Le Faso Libre

Actualités du Burkina Faso : politique, sécurité, économie et société, sans compromis éditoriaux.

Le Faso Libre

Actualités du Burkina Faso : politique, sécurité, économie et société, sans compromis éditoriaux.

Actualités

Décision controversée de la caf sur la finale de la can 2025

La décision du Jury d’appel de la Confédération africaine de football (CAF) a marqué un tournant inattendu dans l’histoire de la CAN 2025. Deux mois après une finale disputée jusqu’au bout avec un score de 1-0 en faveur du Sénégal, l’instance a infligé une défaite sur tapis vert (3-0) au profit du Maroc. Le motif avancé ? Une sortie temporaire de l’équipe sénégalaise du terrain pendant une dizaine de minutes. Une décision qui soulève de nombreuses interrogations sur les règles applicables et les pouvoirs des instances sportives.

Comment un résultat acquis sur le terrain peut-il être ainsi renversé par une décision juridique ? Quels sont les fondements de cette sanction et quelles en sont les conséquences pour le football africain ? Nous décryptons cette affaire complexe avec des éléments d’analyse juridique.


Quels sont les arguments juridiques invoqués par la CAF ?

La décision du Jury d’appel s’appuie sur les articles 82 et 84 du règlement de la CAN, situés dans le chapitre 35 consacré aux retraits d’équipes. Ces textes stipulent que tout retrait, même temporaire, peut entraîner une disqualification. Le Jury a retenu le terme de « retrait » plutôt que celui d’« abandon », une nuance sémantique qui a joué un rôle clé dans la qualification juridique de l’incident.

En droit du sport comme en droit général, la qualification d’un fait détermine le régime juridique applicable. Ici, le Jury a estimé que la sortie des joueurs sénégalais dépassait le cadre d’une simple suspension temporaire, justifiant ainsi l’application des sanctions prévues. Une approche qui rappelle l’importance du diagnostic dans un traitement médical : une erreur de qualification peut conduire à une issue totalement différente.

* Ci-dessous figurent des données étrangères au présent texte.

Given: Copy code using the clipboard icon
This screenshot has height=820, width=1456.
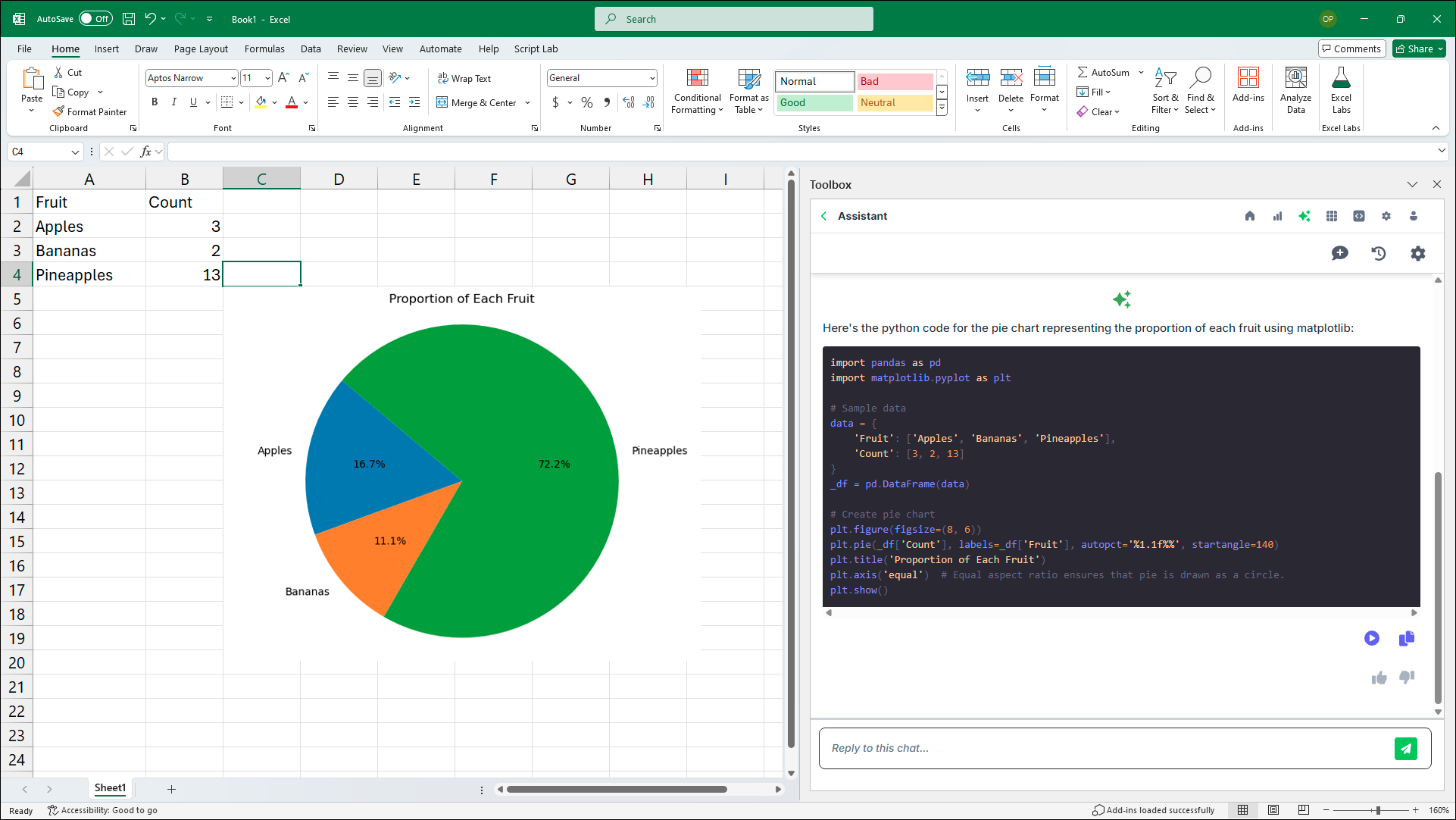Looking at the screenshot, I should pyautogui.click(x=1406, y=638).
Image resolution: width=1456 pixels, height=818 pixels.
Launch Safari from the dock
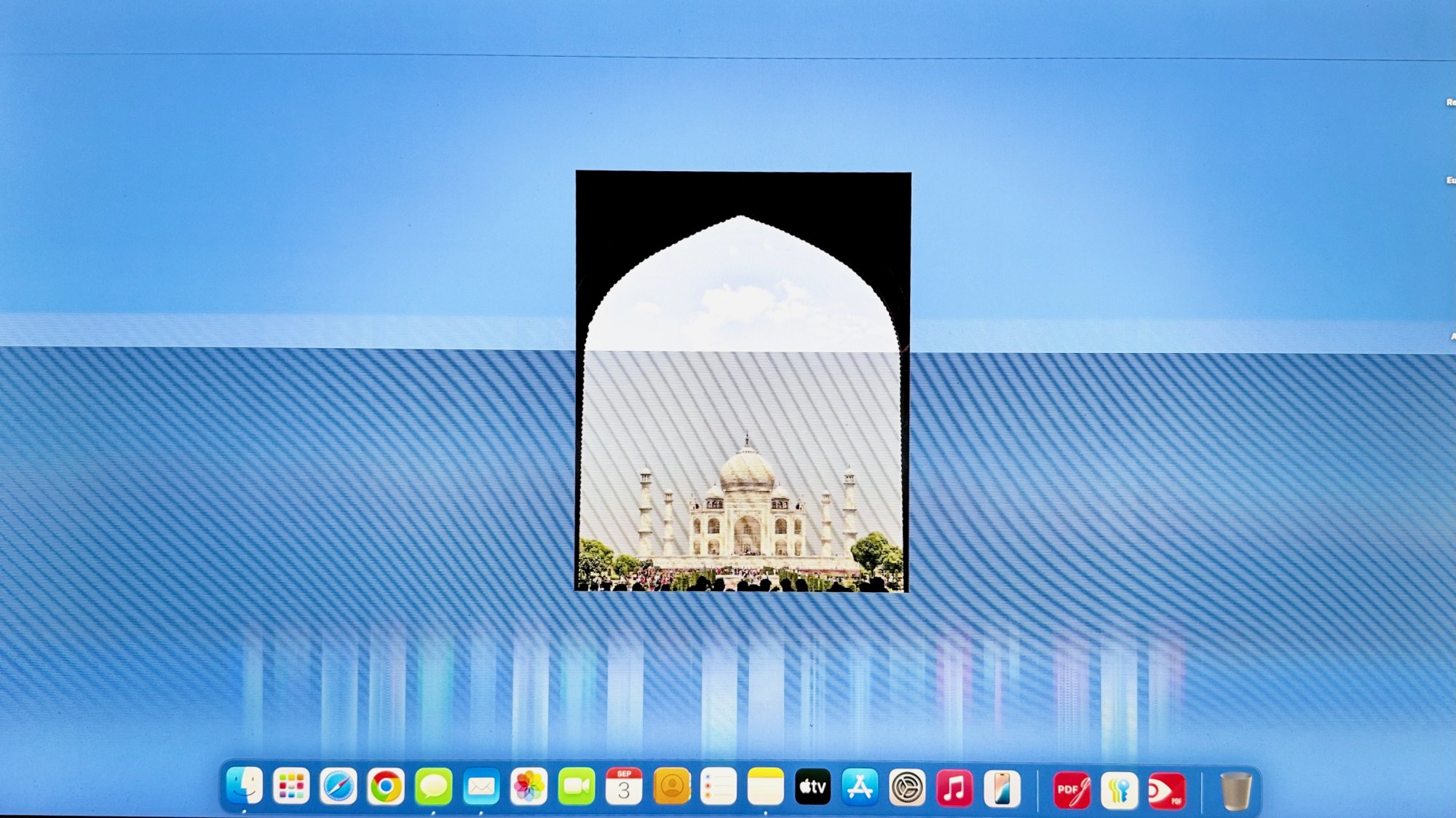339,787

Pourquoi la CAF a-t-elle ignoré la décision de l’arbitre ?

L’arbitre avait choisi de suspendre temporairement le match après le retrait partiel de l’équipe sénégalaise, puis de le reprendre jusqu’à son terme. Pourtant, le Jury d’appel a écarté cette décision, sans pour autant fournir une explication claire. Une omission qui interroge sur les motivations profondes de cette instance.

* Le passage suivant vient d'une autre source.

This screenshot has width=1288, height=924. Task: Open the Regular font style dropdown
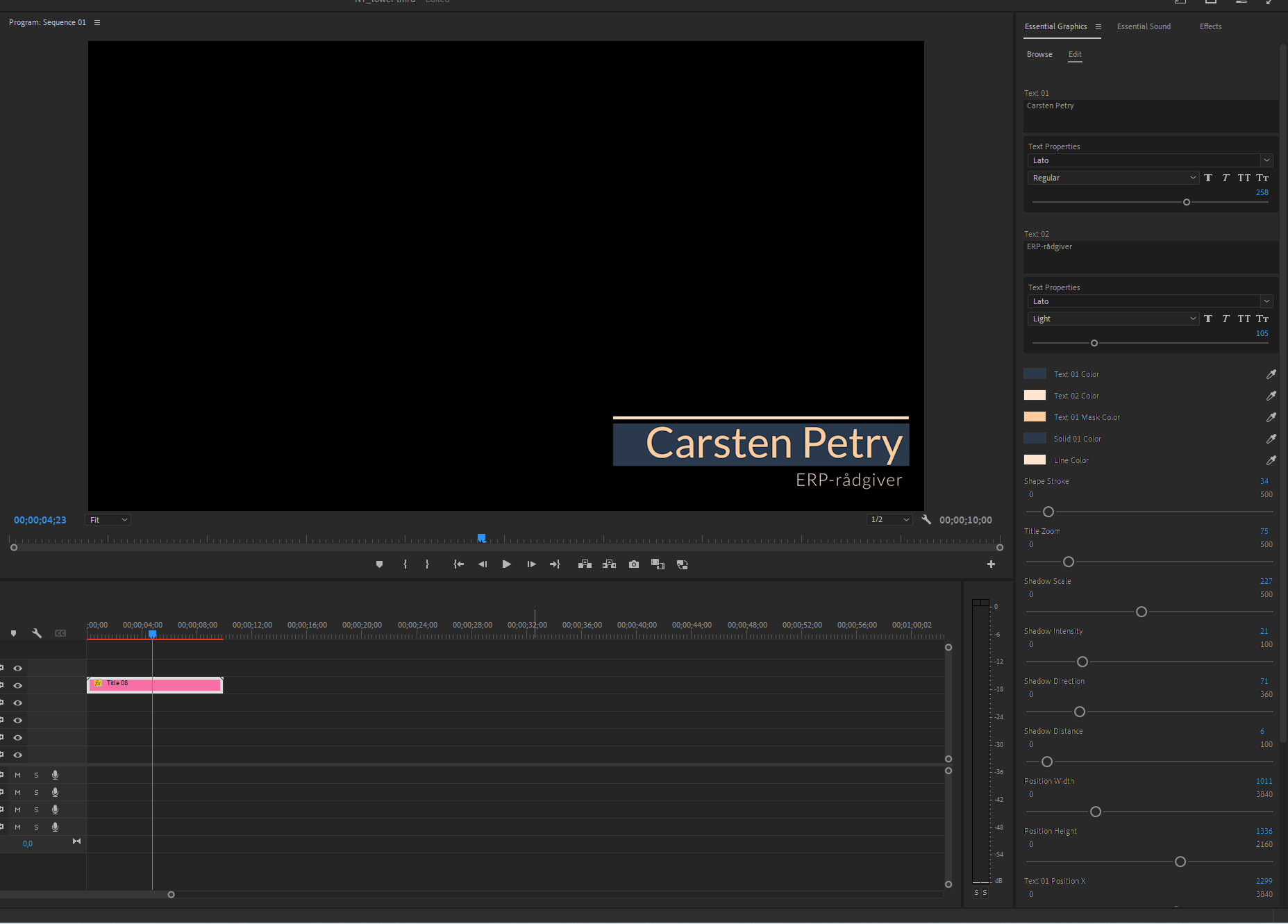click(1193, 177)
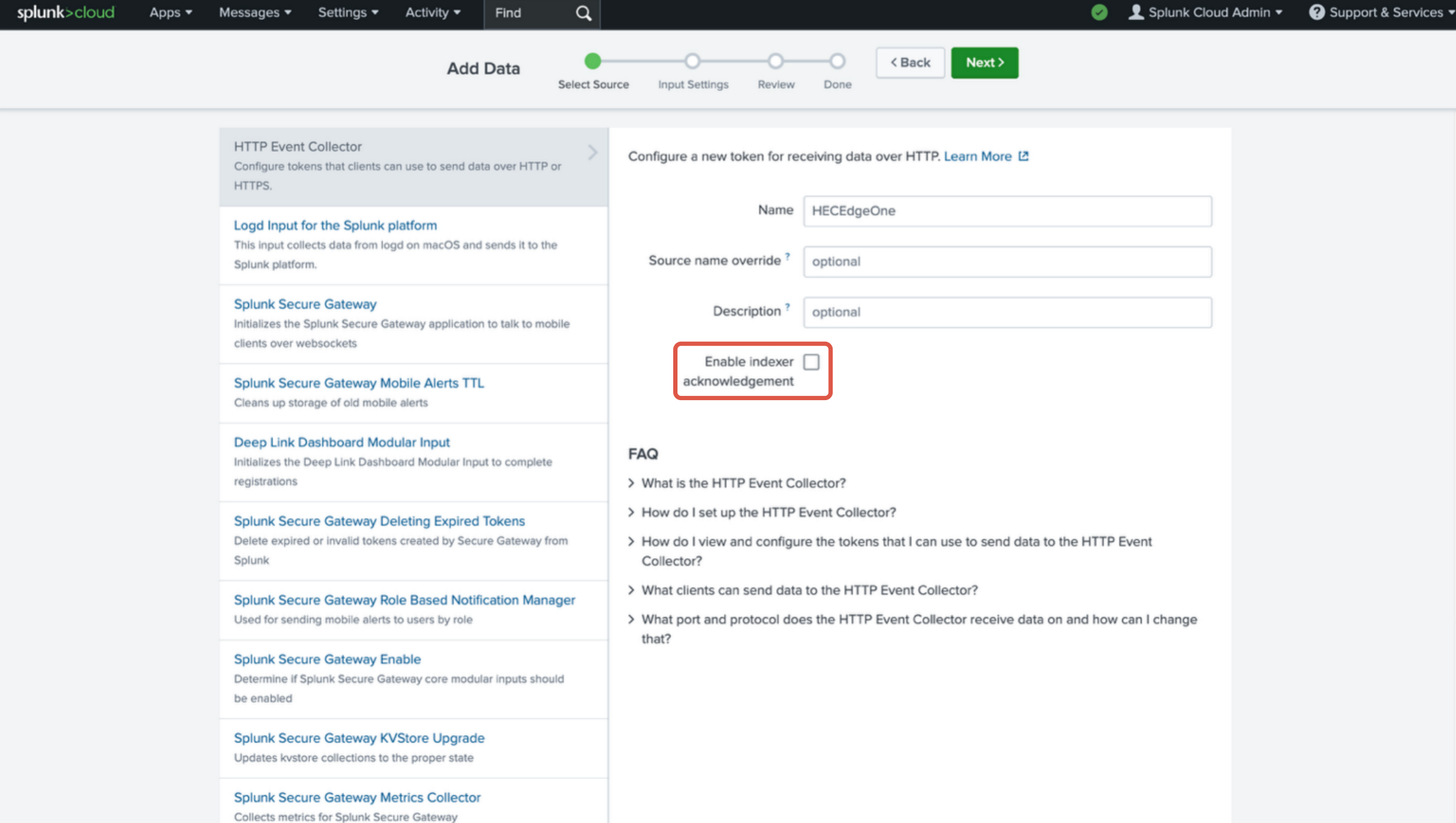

Selon les lois du jeu de l’IFAB, l’arbitre dispose d’un pouvoir discrétionnaire absolu pour arrêter, suspendre ou reprendre un match. Son autorité est définitive et contraignante pour toutes les parties, y compris sur le résultat final. En l’espèce, l’arbitre a considéré que la reprise du match était possible, une position qui aurait dû, en théorie, primer sur toute décision ultérieure du Jury.

Cette divergence entre l’arbitrage en temps réel et la décision juridique post-match illustre les tensions entre le droit sportif et la réalité du terrain. Une situation qui soulève des questions sur l’équilibre des pouvoirs au sein des fédérations.


Un précédent historique dans une finale de CAN ?

Les cas de matchs interrompus ou annulés existent dans l’histoire du football africain, mais rarement en finale d’une CAN. L’exemple le plus proche remonte aux éliminatoires de la Coupe du monde 2018, où le match Afrique du Sud/Sénégal avait dû être rejoué après une faute d’arbitrage avérée. Plus récemment, la finale de la Ligue des champions 2019 entre Wydad Casablanca et Espérance de Tunis avait été annulée après le refus des Marocains de reprendre le jeu.

Cependant, la finale de la CAN 2025 présente une différence majeure : le Sénégal a repris le match, qui est allé jusqu’à son terme. Le Wydad, lui, n’avait jamais repris la partie, ce qui avait conduit à un abandon pur et simple. Cette nuance est cruciale dans l’application des règlements disciplinaires.

Quelles sont les options pour le Sénégal ?

Le Sénégal a déjà fait appel de la décision devant le Tribunal arbitral du sport (TAS), une procédure classique en droit du sport. Le dépôt d’un appel suspend automatiquement la sanction jusqu’à la sentence finale, ce qui permet à l’équipe de conserver son titre en attendant le verdict. Les chances de succès dépendent de plusieurs facteurs, notamment la solidité des arguments juridiques et l’interprétation des règlements.

Cette affaire constitue un cas d’école pour le droit sportif, abordant des thèmes aussi variés que l’interprétation des règlements, les pouvoirs de l’arbitre, la composition des organes juridictionnels ou encore la notion d’estoppel (principe selon lequel une partie ne peut revenir sur une position antérieure dans une procédure juridique). Une décision qui pourrait faire jurisprudence dans le football africain.